Женщина, быстро подняв глаза, кажется, хочет сказать, что ушиблась
сама, а муж тут ни при чем. Но она чувствует, как лекарь кладет руку ей на
лоб, видит, какое у него спокойное, сосредоточенное лицо, и молча опускает
глаза.
- Где же сейчас ваш муж? - спрашивает лекарь.
- Вчера вечером с ним беда приключилась, сэр, - попал в кутузку; а
выйдет - придет за мной в ночлежку.
- Не миновать ему беды похуже, если он часто будет давать волю кулакам,
- ведь он же ударил вас. Но сами вы его, грубияна, прощаете, так что я
больше не буду о нем говорить; только от души пожелаю, чтобы он заслужил
ваше прошение. У вас есть ребенок?
Женщина качает головой.
- Есть-то есть, только не я его родила, - это ребенок Лиз; но для меня
он все равно что свой.
- Значит, ваш умер. Понимаю! Бедный малыш!
Он уже кончил перевязывать рану и убирает коробочку.
- Наверное, у вас есть где-нибудь постоянное жилье. Далеко отсюда? -
спрашивает он, добродушно отмахиваясь от благодарности, когда женщина встает
и приседает перед ним.
- Далеко ли отсюда? Пожалуй, добрых двадцать две мили будет, сэр, а не
то и все двадцать три. В Сент-Олбенсе. А вы, сэр, слыхали про Сент-Олбенс?
Должно быть, слыхали - мне показалось, будто вы вздрогнули.
- Да, слыхал. А теперь я еще спрошу у вас кое о чем. У вас есть деньги
на ночлег?
- Да, сэр, - отвечает она, - денег у меня хватит.
И она показывает ему деньги. Потом застенчиво и горячо благодарит его,
а он отвечает: "Не за что", - прощается с нею и уходит прочь. Одинокий Том
все еще спит, и ничто в нем даже не шевелится.
Нет, что-то все-таки шевелится!

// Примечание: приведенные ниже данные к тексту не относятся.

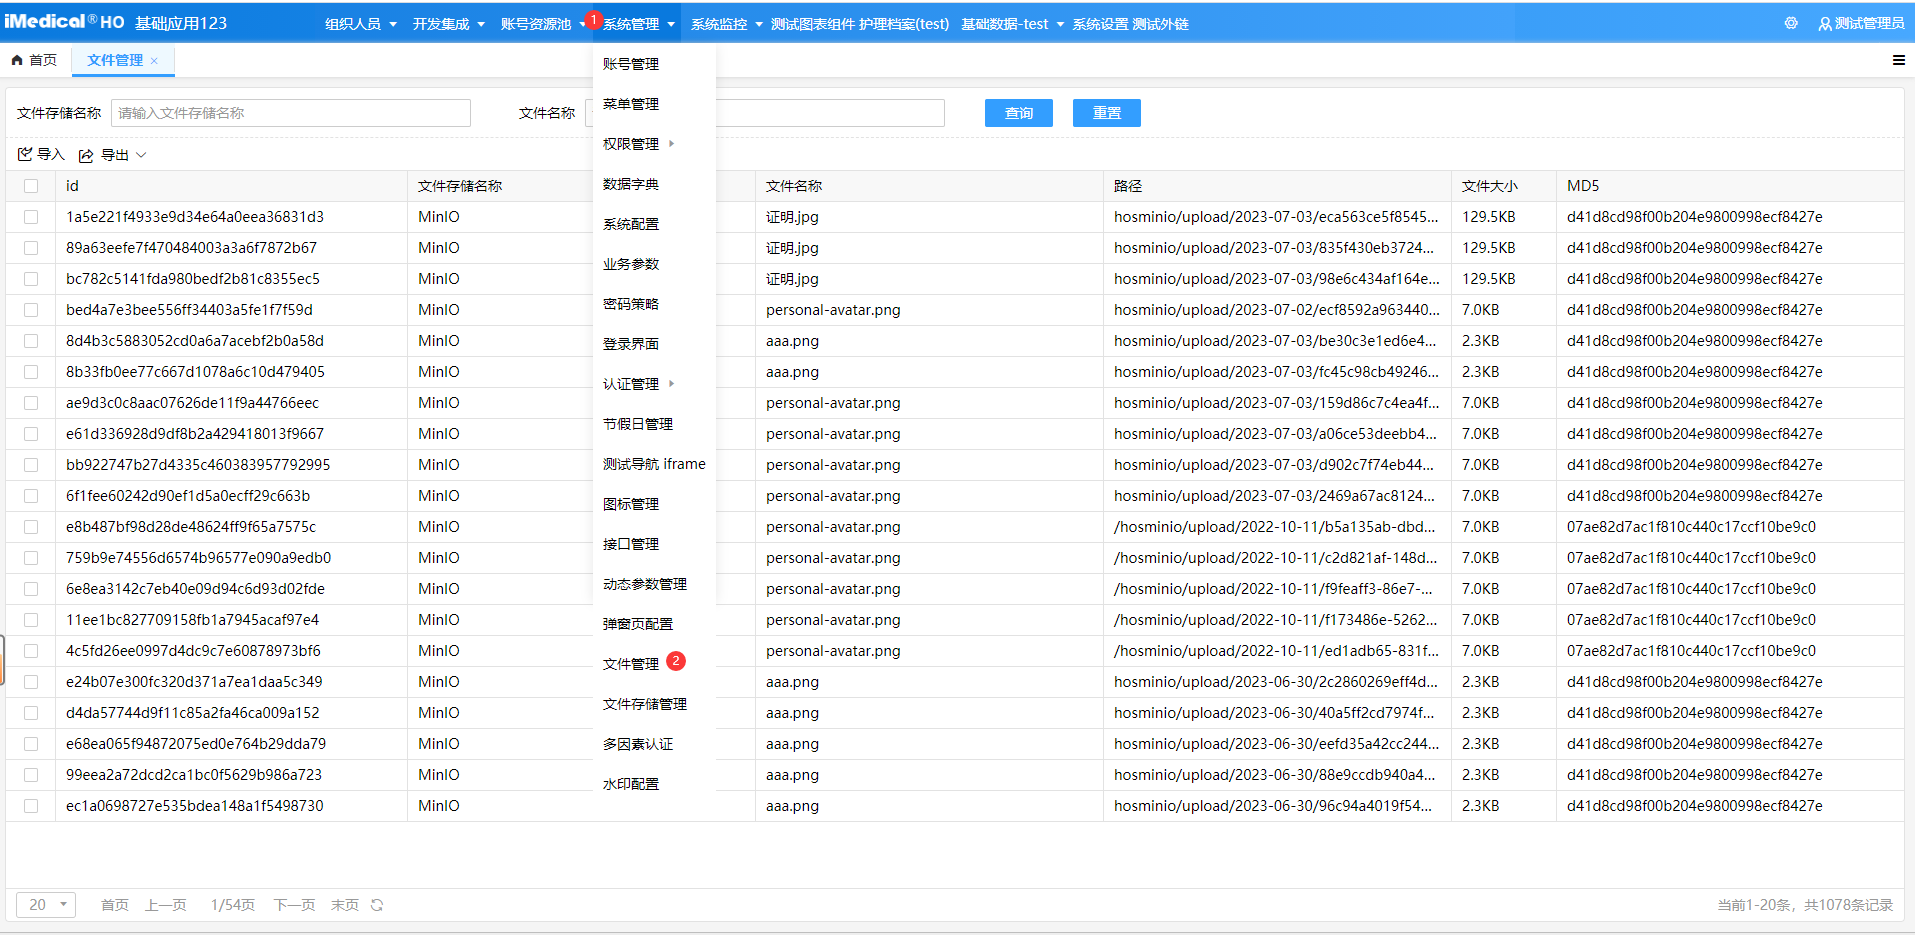Close the 文件管理 tab
The height and width of the screenshot is (935, 1915).
(x=155, y=60)
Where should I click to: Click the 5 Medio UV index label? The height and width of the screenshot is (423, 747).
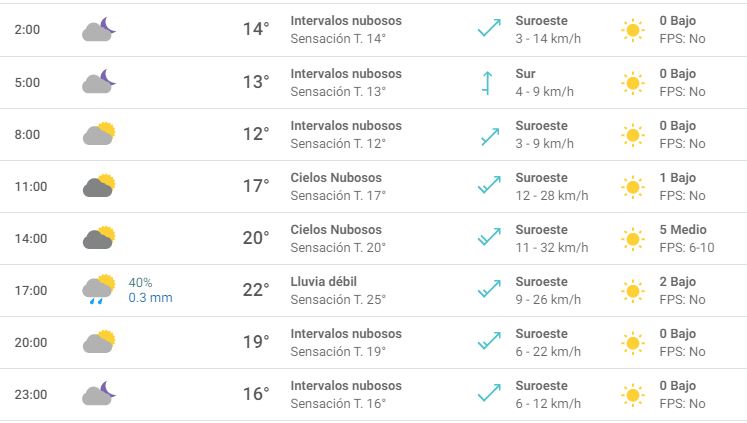pyautogui.click(x=683, y=230)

Молодой человек, вернувшись на место, с
которого издали заметил женщину, сидящую на пороге, видит, как
оборванец-нищий очень осторожно пробирается вперед, боязливо протянув перед
собой руку и прижимаясь к грязным стенам, от которых и самым последним нищим
лучше бы держаться подальше. Это подросток с изможденным лицом и голодным
блеском в горящих глазах. Он так старается пройти незамеченным, что даже
появление чужого в этих краях прилично одетого человека не соблазняет его
оглянуться назад. Перейдя на другую сторону улицы, он ковыляет по ней,
прикрыв лицо истрепанным рукавом, и то вдруг отшатнется назад, то снова
двинется вперед, крадучись и в тревоге протянув перед собой руку, а его
бесформенные лохмотья висят на нем клочьями, и невозможно догадаться, из
чего сотканы эти лохмотья и для какой цели. По цвету и ветхости они
смахивают на охапку прелых листьев болотного кустарника, гниющих уже давно.

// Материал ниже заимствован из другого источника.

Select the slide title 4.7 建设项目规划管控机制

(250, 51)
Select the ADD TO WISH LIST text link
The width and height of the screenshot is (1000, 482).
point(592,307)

Аллеи Вудкорт останавливается, смотрит ему вслед и, разглядев его,
смутно вспоминает, что когда-то видел этого мальчика. Он не может вспомнить
- где и когда; но оборванец что-то напомнил ему. Наконец Аллен решает, что
видел его где-нибудь в больнице или приюте, но все-таки не может понять,
почему этот мальчишка ему запомнился.
Раздумывая об этом, он постепенно выходит из Одинокого Тома на те
улицы, где утро уже наступило, как вдруг слышит, что кто-то бежит сзади
него, и, оглянувшись, видит, как мальчик мчится куда-то во всю прыть, а
женщина с пораненным лбом несется за ним вдогонку.
- Держи его! Держи! - кричит женщина, задыхаясь. - Держите его, сэр!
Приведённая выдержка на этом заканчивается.